**Objetivo:** Transcreva literalmente, do comentário sobre a Dignitas Infinita, a passagem que começa nas palavras "09 Abril 2024" e termina depois de "se non, 09-04-2024.".

**Trecho fornecido:**
☆ ☆ ☆ ☆ ☆ ☆ ☆

09 Abril 2024
"Ninguém pode negar que aparece claramente uma “nova intenção” e, no entanto, não há qualquer vestígio real de uma “nova abordagem”, escreve Andrea Grillo, teólogo, comentando a declaração "Dignitas Infinita'', do Dicastério para a Doutrina da Fé, publicado no dia 08-04-2024.
O comentário é publicado no blog Come se non, 09-04-2024.
Não há dúvida de que, na terceira ocasião em que o Dicastério para a Doutrina da Fé, sob a orientação do Cardeal Fernández, se pronuncia oficialmente, demonstra claramente um sofrimento doutrinário que merece ser considerado. Depois de algumas respostas interessantes a vários “dubia” (tanto dos 4 cardeais como de bispos individuais), a sequência de Fiducia supplicans, Gestis verbisque e agora Dignitas Infinita traz à tona uma questão específica que poderíamos expressar desta forma: como devemos mover argumentativamente uma doutrina católica que realmente quer levar a sério o convite do Concílio Vaticano II e depois do Papa Francisco, para distinguir entre a “substância da antiga doutrina do depositum fidei” e a “formulação do seu revestimento”? Aqui encontramos, como guias, não apenas as indicações conciliares, mas recentemente, o grande Proemio de Veritatis Gaudium, alguns exemplos claros já da Evangelii Gaudium, a recente carta do Papa Francisco ao novo Prefeito e finalmente algumas passagens significativas contidas na Síntese Documento do Sínodo dos Bispos.
Nos três documentos que lemos nos últimos 4 meses, ninguém pode negar que aparece claramente uma “nova intenção” e, no entanto, não mostram qualquer vestígio real de uma “nova abordagem”.
Deixe-me explicar. Se quisermos responder à “demanda de bênção” que vem de uma parte do povo de Deus, de uma forma que não seja rígida por condições morais de perfeição, precisamos preparar uma forma de conceber a “bênção” que não seja forçada à clandestinidade não ritual e não litúrgica para afirmar um ideal de “integração” que permanece apenas formal e clerical.
Por outro lado, noutra área, a questão mais clássica da “validade do sacramento”, na presença de alterações da “fórmula sacramental”, poderia ter inspirado significativamente o novo conceito de “forma ritual” que amadureceu ao longo do século XX e passou pelo Concílio Vaticano II, em vez de ressuscitar, como se nada tivesse acontecido, os antigos conceitos jurídico-dogmáticos de um sacramentário estático e sem consideração do culto como “lugar de evidência” da verdade do sacramento.

☆ ☆ ☆ ☆ ☆ ☆ ☆

**Conjunto de dados:**
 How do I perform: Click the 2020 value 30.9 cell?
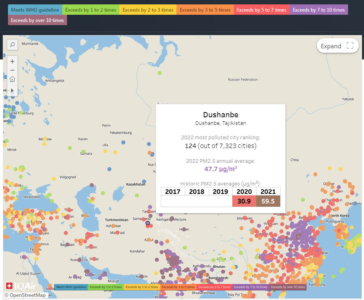244,201
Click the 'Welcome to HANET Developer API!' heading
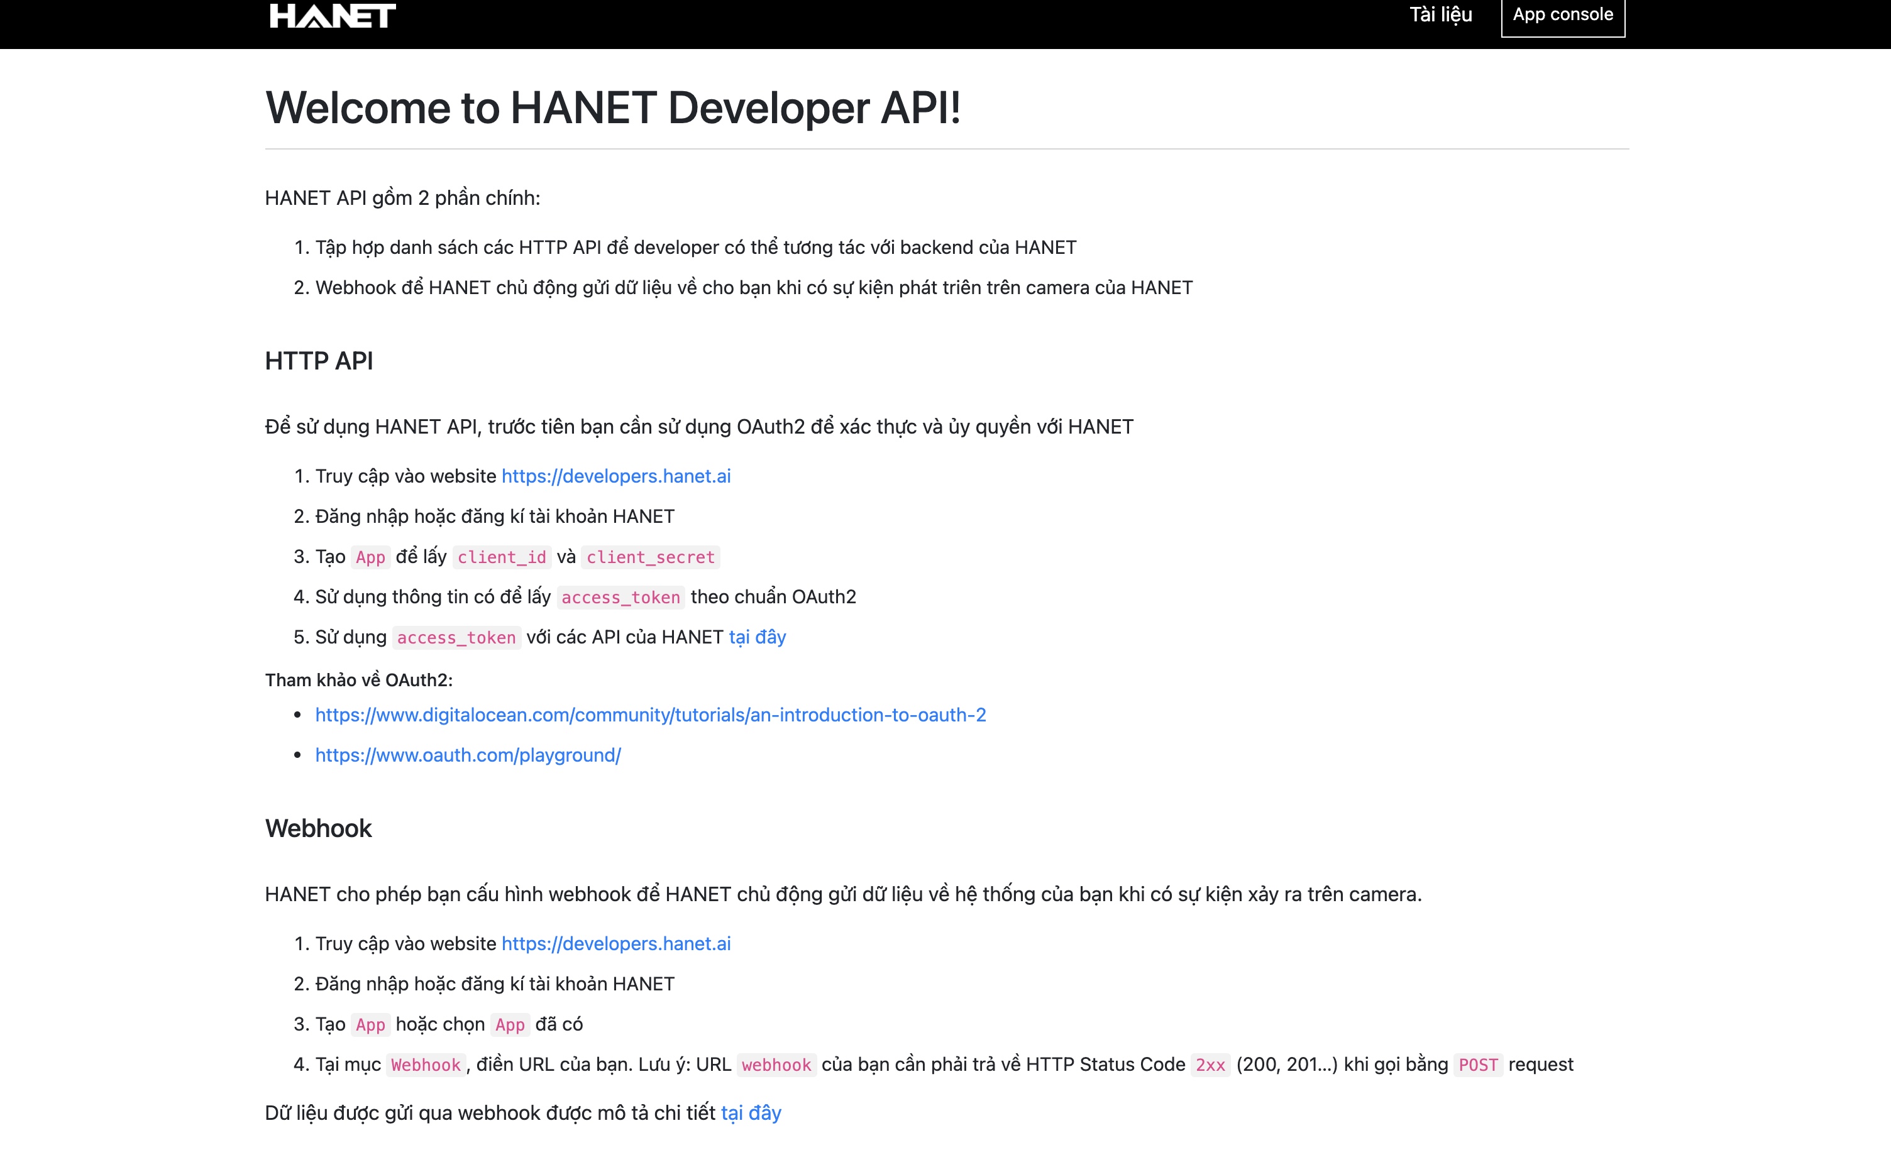This screenshot has width=1891, height=1150. pyautogui.click(x=612, y=107)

☆ ☆ ☆ ☆ ☆ ☆ ☆

**Solução da tarefa:**
09 Abril 2024
"Ninguém pode negar que aparece claramente uma “nova intenção” e, no entanto, não há qualquer vestígio real de uma “nova abordagem”, escreve Andrea Grillo, teólogo, comentando a declaração "Dignitas Infinita'', do Dicastério para a Doutrina da Fé, publicado no dia 08-04-2024.
O comentário é publicado no blog Come se non, 09-04-2024.